• **TO-DO ITEM**:
Set out the records from the line with "This screenshot has height=727, width=1169." through the line with "This screenshot has height=944, width=916." as a numbered list, skipping blank lines and omitting the pictures.

• **DATA TO USE**:

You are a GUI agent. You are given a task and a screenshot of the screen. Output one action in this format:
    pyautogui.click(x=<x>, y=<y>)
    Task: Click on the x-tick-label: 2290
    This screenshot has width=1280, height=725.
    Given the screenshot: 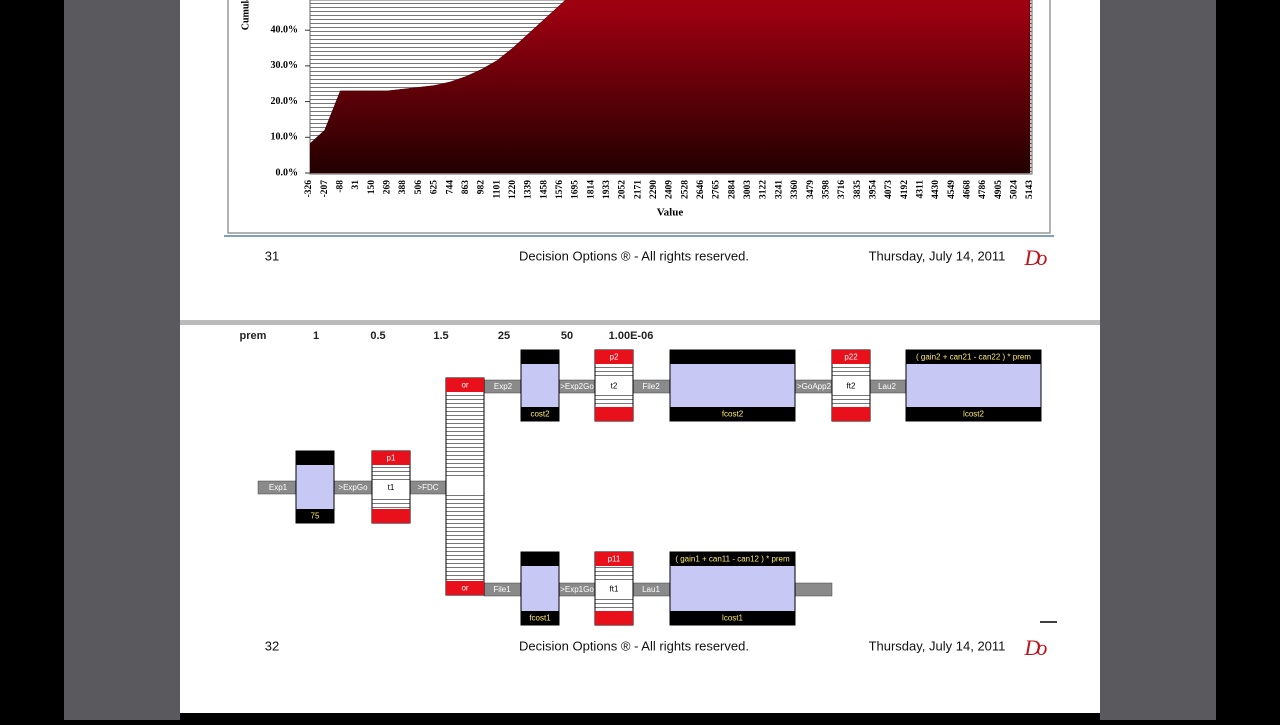 What is the action you would take?
    pyautogui.click(x=654, y=190)
    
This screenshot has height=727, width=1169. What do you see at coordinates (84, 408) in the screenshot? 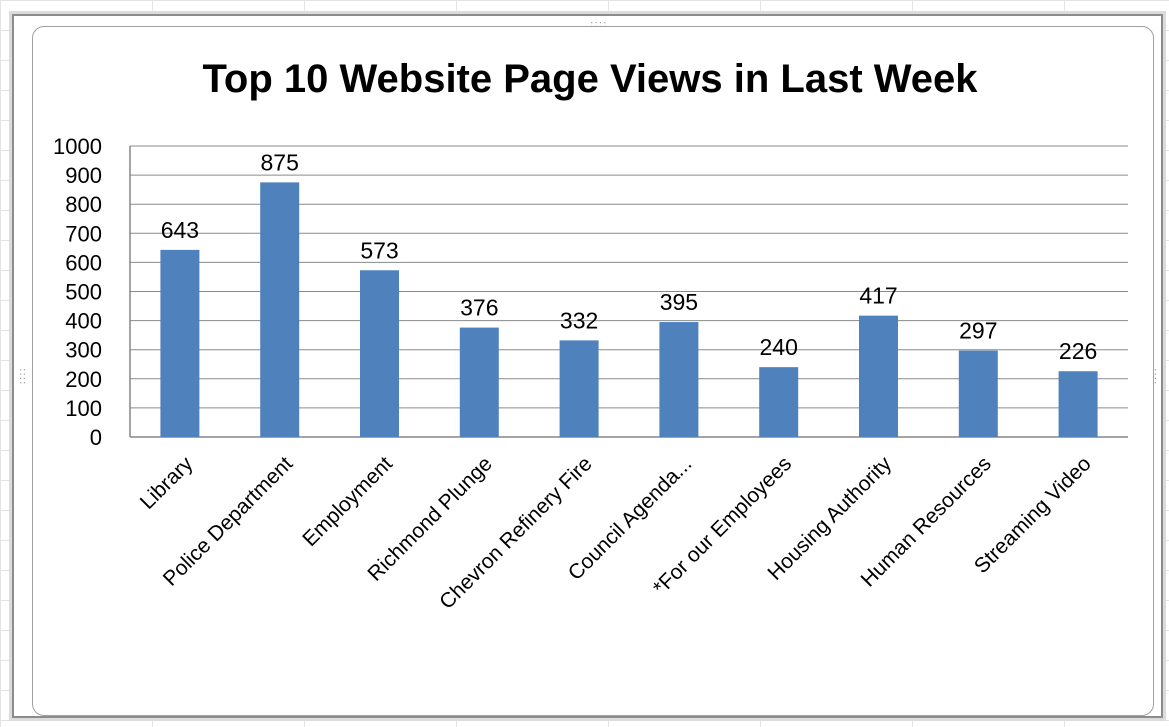
I see `y-tick-label: 100` at bounding box center [84, 408].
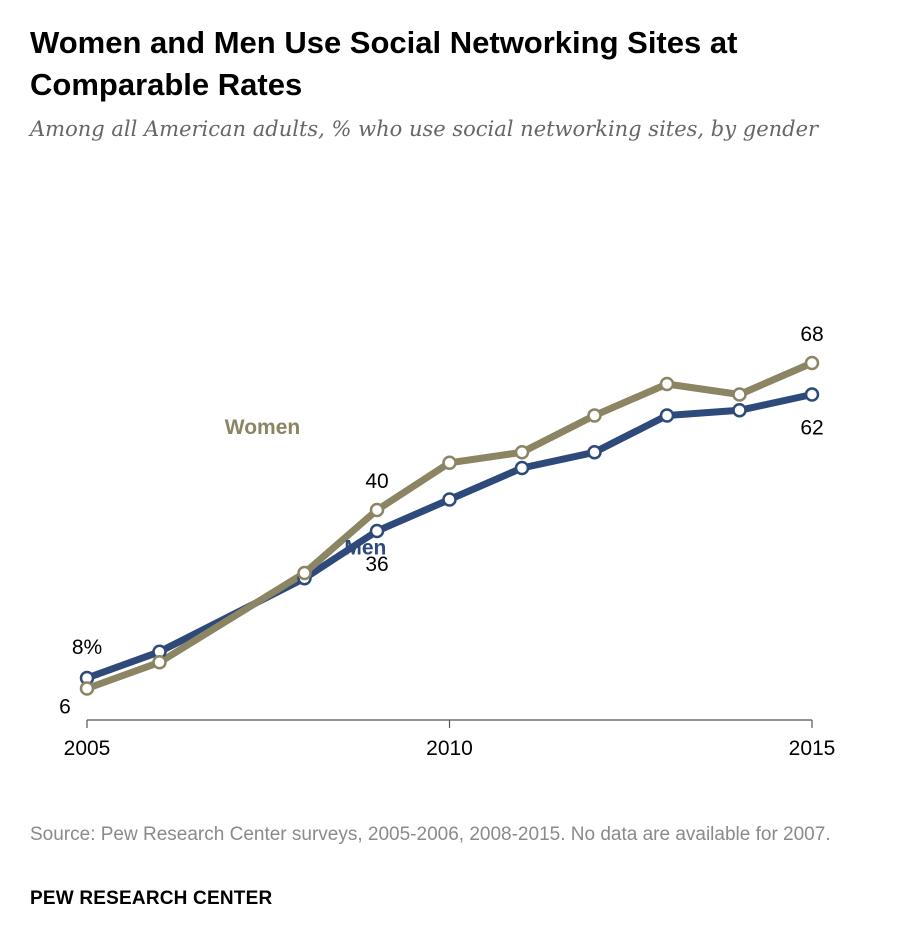 This screenshot has height=944, width=916. What do you see at coordinates (88, 748) in the screenshot?
I see `x-tick-label: 2005` at bounding box center [88, 748].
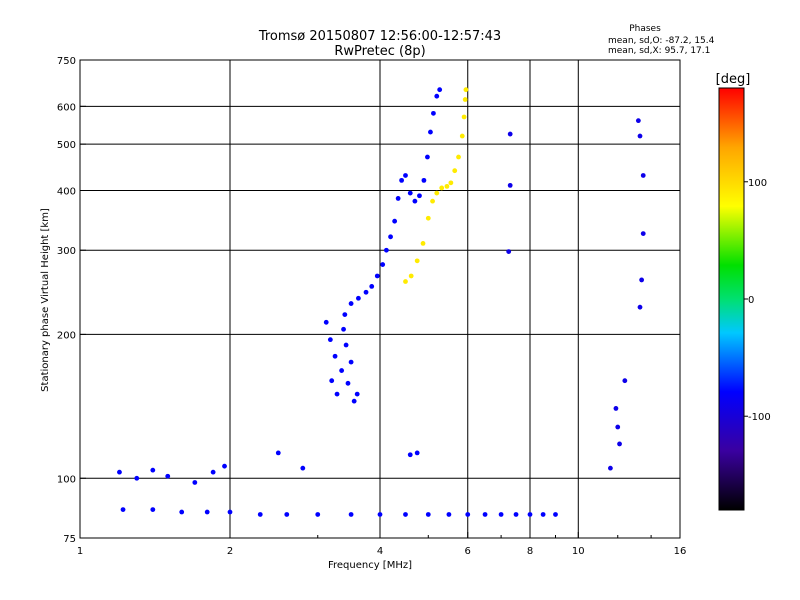 This screenshot has height=600, width=800. I want to click on y-tick-label: 200, so click(66, 336).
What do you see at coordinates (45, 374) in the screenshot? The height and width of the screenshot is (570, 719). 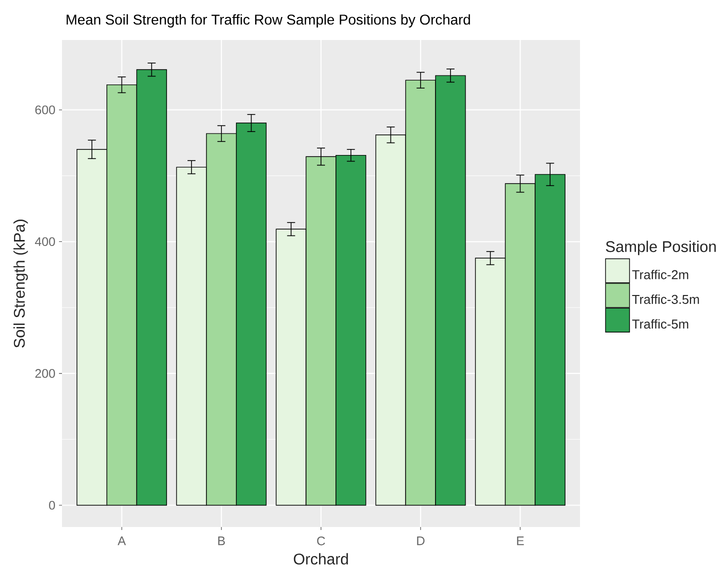 I see `y-tick-label: 200` at bounding box center [45, 374].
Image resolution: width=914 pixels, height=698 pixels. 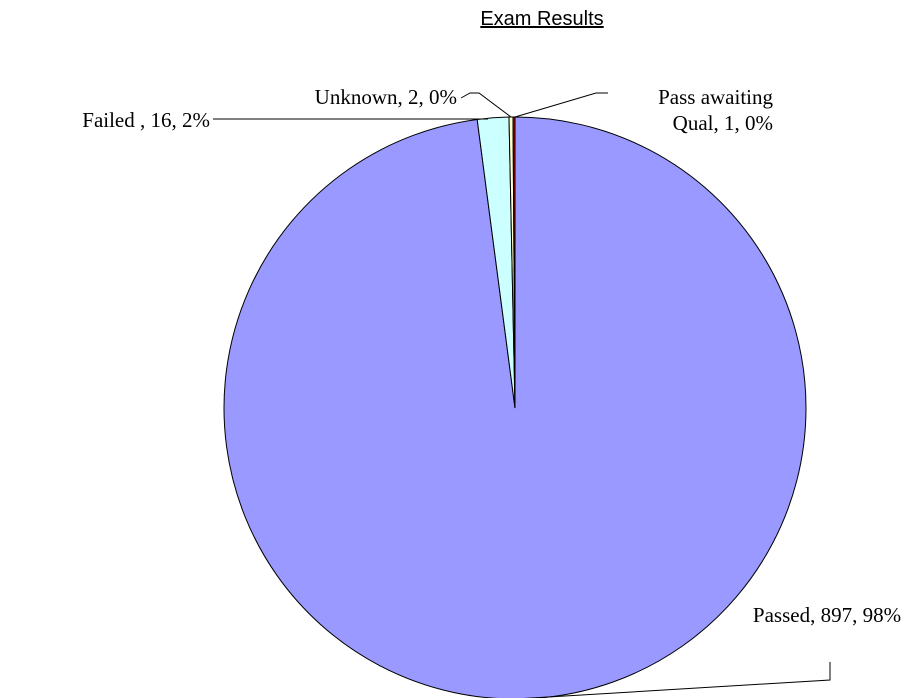 I want to click on data-label: Pass awaiting Qual, 1, 0%, so click(x=716, y=110).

• **ANSWER SECTION**:
1. This screenshot has height=727, width=1169. What do you see at coordinates (84, 408) in the screenshot? 
2. I see `y-tick-label: 100` at bounding box center [84, 408].
3.  This screenshot has height=944, width=916. What do you see at coordinates (88, 748) in the screenshot?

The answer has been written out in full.